The same authors published an update late last week of 80 patients and wrote the same combination of drugs allowed patients to “rapidly discharge from highly contagious wards” after a stay of five days. But there were problems here, too. This was an observational study without any comparative arm. Moreover, these patients had only a mild form of the virus.

A paper published earlier this month in Nature found that hydroxychloroquine limited the ability of Covid-19 to enter cells in laboratory tests, but this is not the same thing as testing in people. Although the researchers maintained the drug has a “good potential” to combat the disease, they acknowledged the “possibility awaits confirmation by clinical trials.”

Another study of 30 patients published last week by researchers in Shanghai reported disappointing results. CT scans showed there was little difference in the progression of the disease among those given hydroxychloroquine and patients who received the standard of care. One of the authors of the Shanghai study told STAT that hydroxychloroquine is not a “magic drug.”

“As physicians, we’re used to basing our decision on data that’s objective, credible, and clinically driven, but the data on the drug is barely there,” said Lewis Nelson, who chairs the Department of Emergency Medicine at Rutgers New Jersey Medical School and University Hospital in Newark. “Reduced viral loads don’t necessarily equate with improved outcomes or reduced transmissibility.”

There are other issues to be concerned about.

For one, hydroxychloroquine may have been safely prescribed for decades, but it is not benign — the drug can cause irregular heart rhythms. Given the mortality risk, the American College of Cardiology suggests any patient prescribed the drug should be part of a clinical trial, while conceding the benefit may outweigh the risk in Covid-19 patients who are in intensive care units or over 70 years old.

Another problem: The rush to prescribe is making it hard for people with lupus and rheumatoid arthritis to get refills, since the drug was approved to treat those illnesses, as well. Presumably, manufacturer donations to the Strategic National Stockpile will alleviate this concern, but there’s no guarantee if many prescriptions are written for people with mild to moderate symptoms.

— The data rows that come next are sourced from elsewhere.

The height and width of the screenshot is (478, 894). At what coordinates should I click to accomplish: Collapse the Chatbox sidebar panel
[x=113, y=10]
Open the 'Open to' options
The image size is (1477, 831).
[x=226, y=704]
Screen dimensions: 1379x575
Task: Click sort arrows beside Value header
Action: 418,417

This possibility may only have been heightened by the emergency use granted by the FDA, which makes the medication available to hospital patients if a clinical trial is not underway. But this could give the wrong impression about the spotty trial data, which the FDA acknowledged was anecdotal. And as Fernandez Lynch points out, it could be easy for some people to confuse the move with an actual FDA approval.

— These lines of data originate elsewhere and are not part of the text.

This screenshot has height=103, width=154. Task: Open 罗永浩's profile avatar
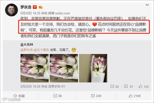tap(12, 10)
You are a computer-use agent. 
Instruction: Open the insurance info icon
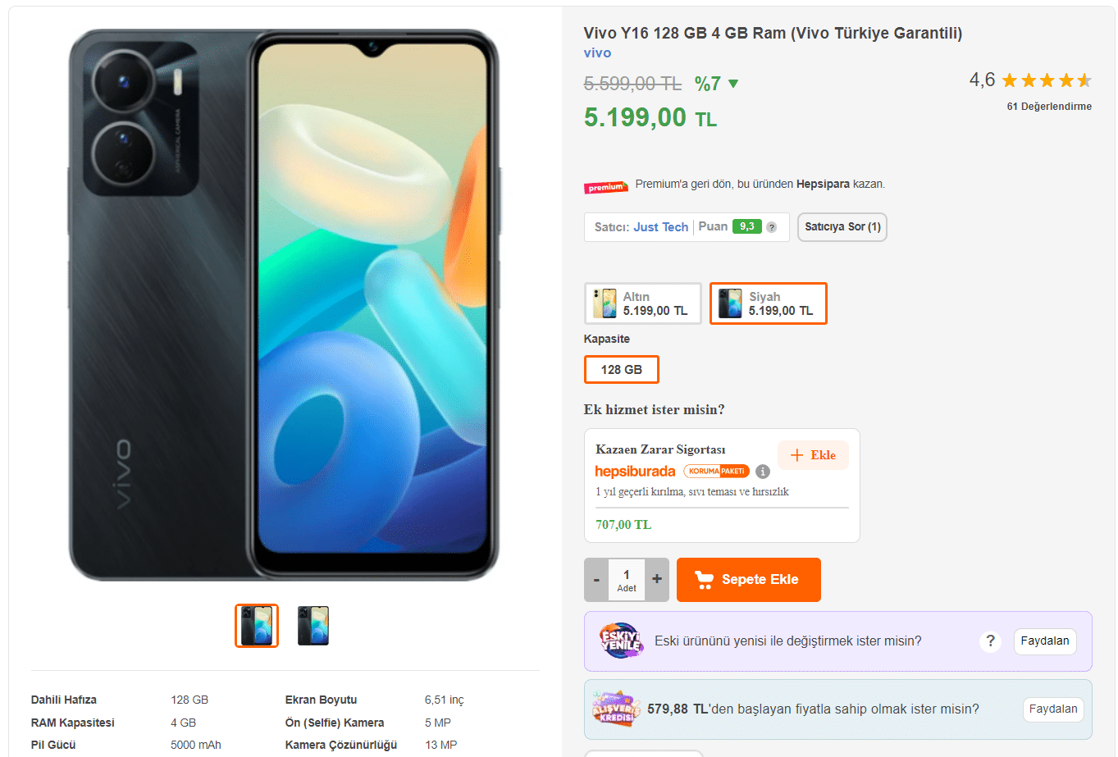[763, 472]
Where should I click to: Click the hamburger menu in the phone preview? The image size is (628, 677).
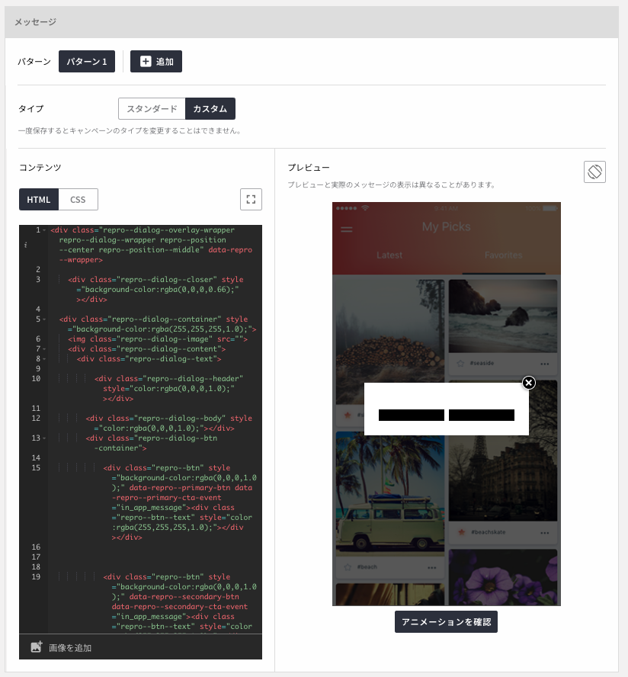click(x=347, y=229)
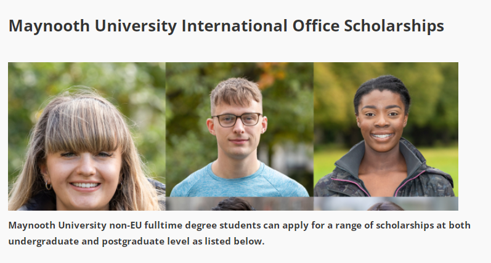The height and width of the screenshot is (263, 491).
Task: Click the hoop earring on the blonde woman
Action: [x=48, y=186]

For now, I think the approach taken by such physicians as David Hill makes the most sense.

A pulmonologist in Waterbury, Conn., where he chairs the pharmacy and therapeutic committee at a local hospital, he explained there are protocols for using the drug in patients who are deteriorating and actively looking to participate in clinical trials. Although he says when previously healthy patients are dying, “it does pressure us to just try something, but that is potentially dangerous.”

“My biggest fear is the public will think there is an effective treatment and abandon the physical distancing that is needed to control this epidemic.”

David Hill, pulmonologist

“There is definitely the balance between using unproven therapy and trying to prevent death,” he wrote me. “My biggest fear is the public will think there is an effective treatment and abandon the physical distancing that is needed to control this epidemic. We are using (hydroxychloroquine and a related drug called chloroquine) with reluctance because they may be ineffective or harmful and with the hope that they may work.

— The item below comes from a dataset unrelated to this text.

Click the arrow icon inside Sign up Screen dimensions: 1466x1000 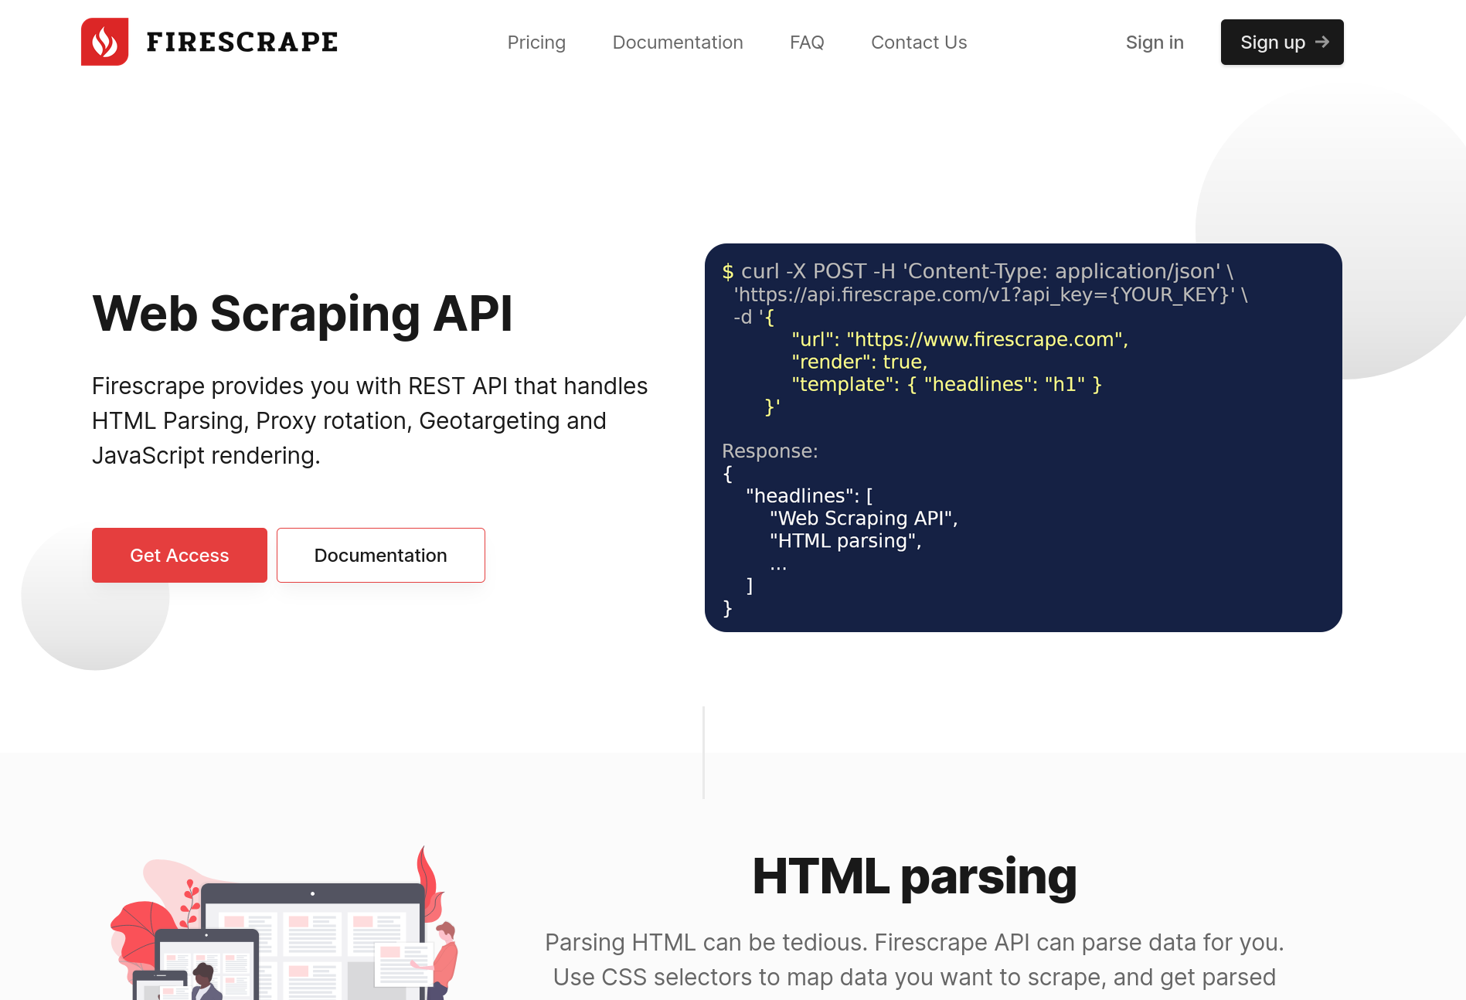tap(1322, 42)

“The bottom line is good quality data is desperately needed and poor quality studies or data should not be needlessly hyped.”

Indeed, this may be the medical quagmire of our time.

In the coming weeks, countless people will become infected with a severe case of Covid-19. For some, hydroxochloroquine may be their only hope.

Even so, let’s not work ourselves into a different kind of fever over a medicine that, for the moment, lacks sufficient evidence.